Dick's story, published in 1956, bears an uncomfortable resemblance to present-day circumstances. In World of Chance, a few corporate powers control the world.
When the Bottle twitches an unknown into the number one position, ironically restoring the original intent of the designers of the system, a team from the Directorate arrive. They expect that Cartwright will, like almost everyone else, have sworn fealty to one of the 'Hills' (multinational corporates) or perhaps sold his PowerCard on the black market. But Cartwright still has his Power-Card.
Dick's hero, Cartwright, is the leader of the Prestonites, a society which reveres a dead writer who claimed that a tenth planet existed. When Cartwright takes power, the few members of the society take off in an ancient ore freighter, trying to find the planet. The planet, described in Preston's novel 'The Flame Disc', represents the last chance for men to establish a world free of corrupt corporate bosses.

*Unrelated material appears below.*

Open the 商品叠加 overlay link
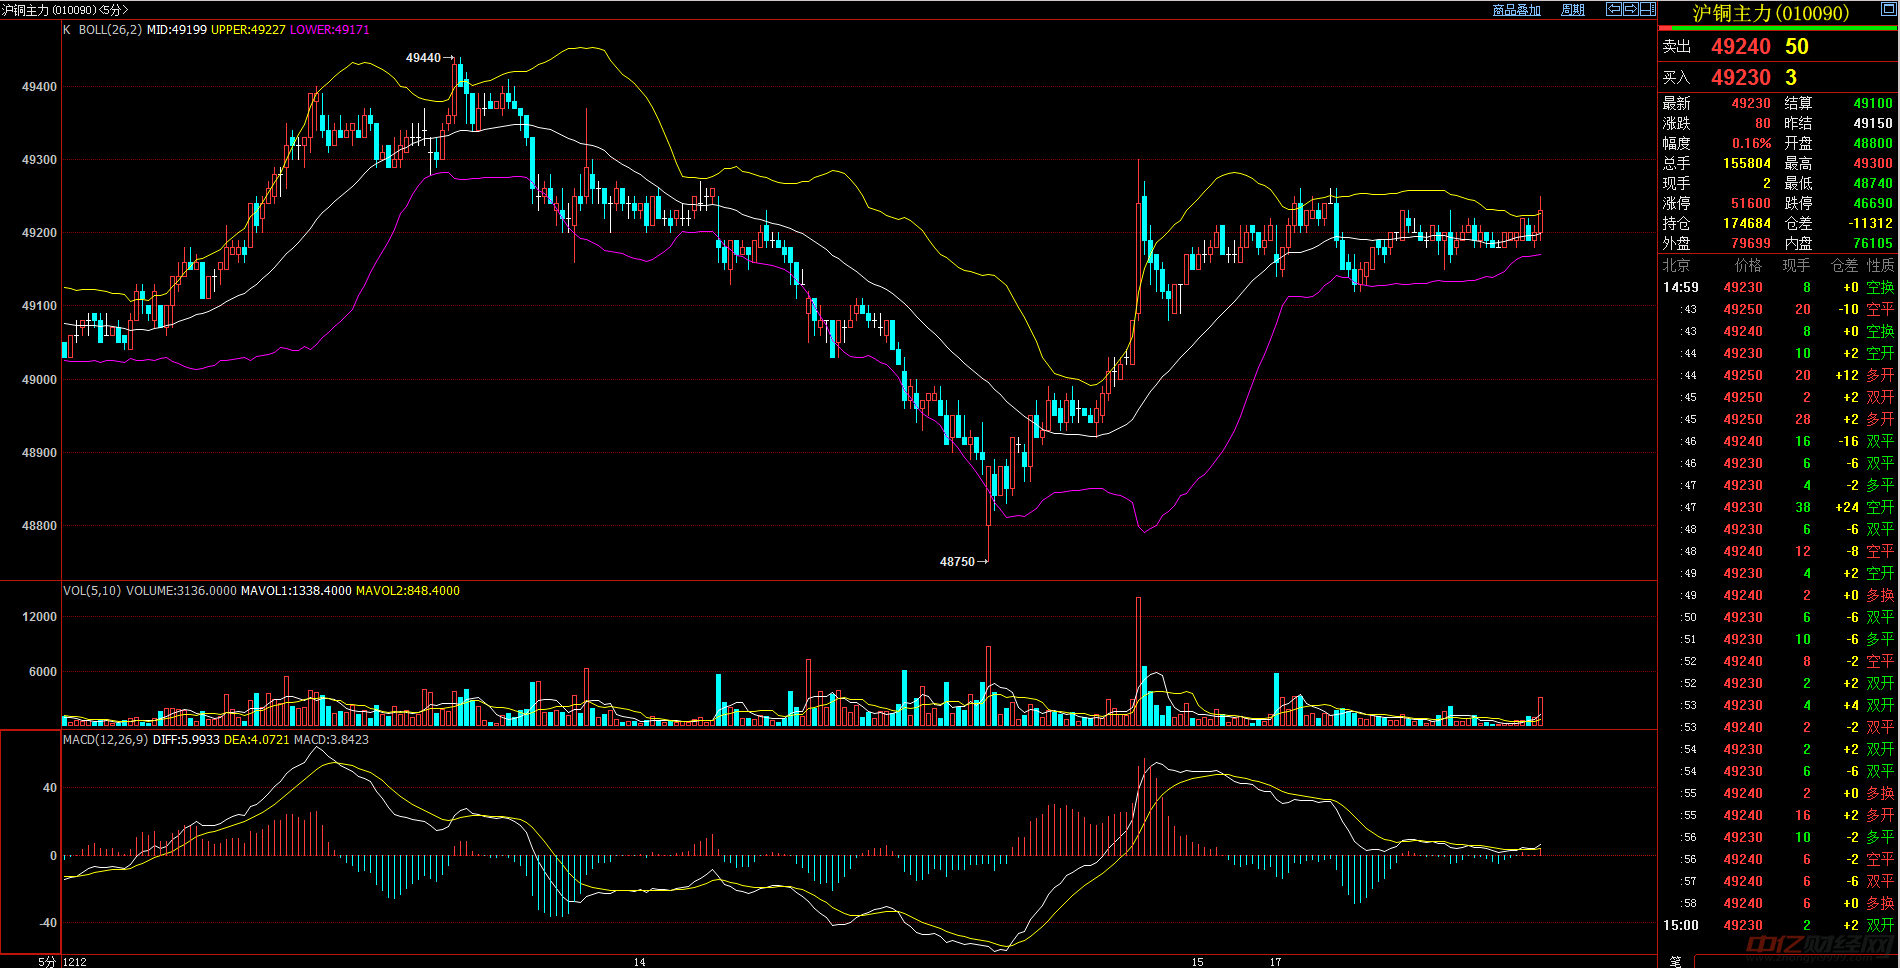The height and width of the screenshot is (968, 1900). coord(1516,10)
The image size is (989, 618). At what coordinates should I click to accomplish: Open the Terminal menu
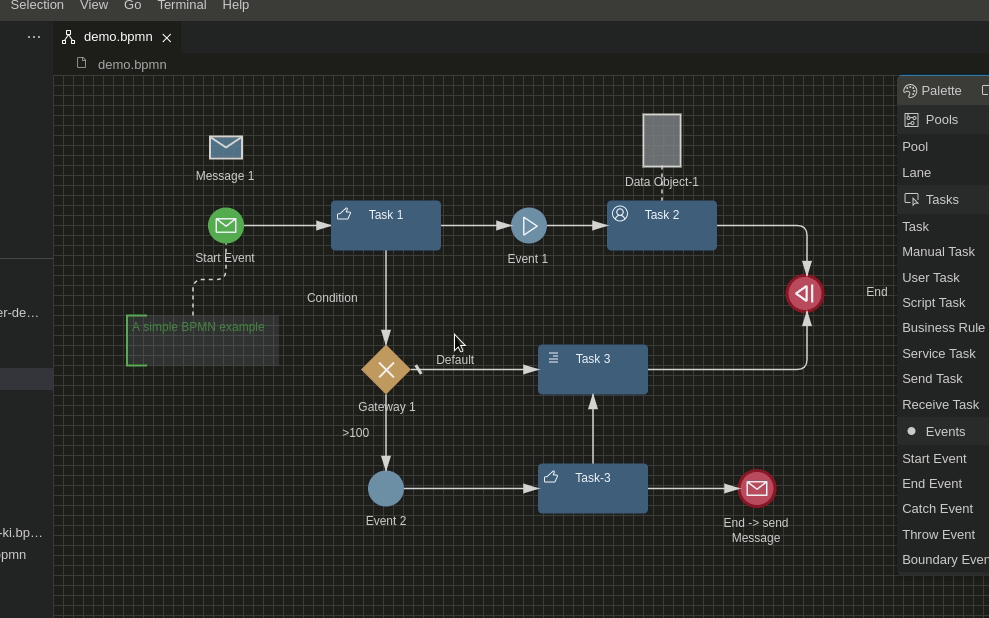[x=181, y=6]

The ex-Quizmaster, Verrick, is determined to seize control again. To circumvent the telepathic Corps of anti-assassins, he has his Hill, the Chemie corporate, fabricate an android, Keith Pellig, that can be motivated by any one of a team of different operators, whose minds are switched into Pellig's body at random.
Dick's story, which comes from the golden age of pulp SF, stands way above its contemporaries. The story still holds its own compared with any current offerings, and offers disturbing, prophetic, parallels with trends we see around us today.